Heart transplants may become unnecessary if CellProthera’s human trial of regenerative cardiac therapy succeeds
Blood stem cells would increase 20 times within 9 days
The first and second phases of human clinical trials for CellProthera’s regenerative cardiac therapy begins in January 2016. The French and British governments gave the France-based pharmaceutical startup company the green light to go ahead with human trials after the firm got European authorisation in summer.
For the human clinical trials, CellProthera equipped the EFS ABG Nantes in France and Newcastle Cellular Therapies Facility in UK with the StemXpand® automated system. Using the system would increase blood stem cells by 20 times, according to CellProthera in a press statement.
The trials would have 44 patients who have suffered a severe heart attack as respondents. The 44 would be selected and recruited by cardiologists and spread in six clinical investigation centres in France and three in UK.

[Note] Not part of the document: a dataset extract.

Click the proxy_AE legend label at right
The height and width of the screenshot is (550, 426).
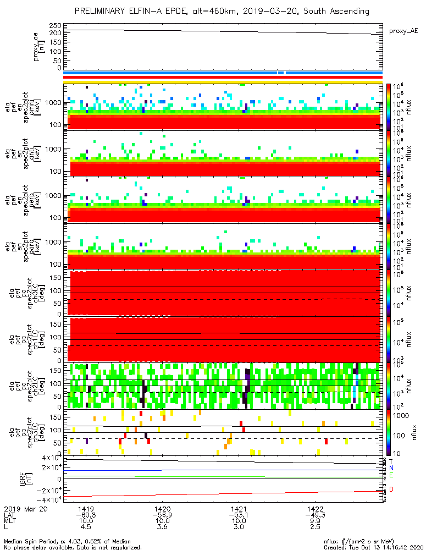404,31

The treatment involves the withdrawal of about 220 ml of blood from an outpatient which is sent to the centres where it would be expanded within nine days using the StemXpand® automated system. The cell graft is then reinjected into the cardiac lesion of the patient after the end of the third week after the heart attack.
The therapy could be an alternative to heart transplants for about 1 million patients yearly in main western nations. Professor Philippe Henon, chairman/CSO and co-founder of CellProthera, explains that the therapy involves making heart tissue from the patient’s own cells to repair damage on the heart caused by acute myocardial infarction, or heart attack.
It took Henon, who is also the president of the Haematology and Transplant Research Institute in Mulhouse, 10 years to complete the pioneering therapy. CellProthera estimated the value of global cardiac insufficiency market at €50 billion (AUD$75 billion). It hopes to get a 15 percent share of the market within the next five years and help cut cost for cardio patients. A heart transplant costs $1 million (AUD$1.4 million), according to the National Foundation for Transplants.
At the start of 2016, Pr Jerome Roncallii, principal investigator of the study, would perform the first graft at the University Hospital of Toulouse-Rangueil Hospital. The patient enrollment process is expected to be completed in six months, to be followed by another six months of data monitoring and analysis.
The next step is phase three of the clinical trial with 150 patients in Europe, US and Canada, followed by the marketing phase. Mulhouse, a biotechnological company, has so far raised almost €20 million (AUD$30 million) to fund the clinical trials. It plans to hold another round of fundraising to raise €25 million (AUD$37.7 million) more.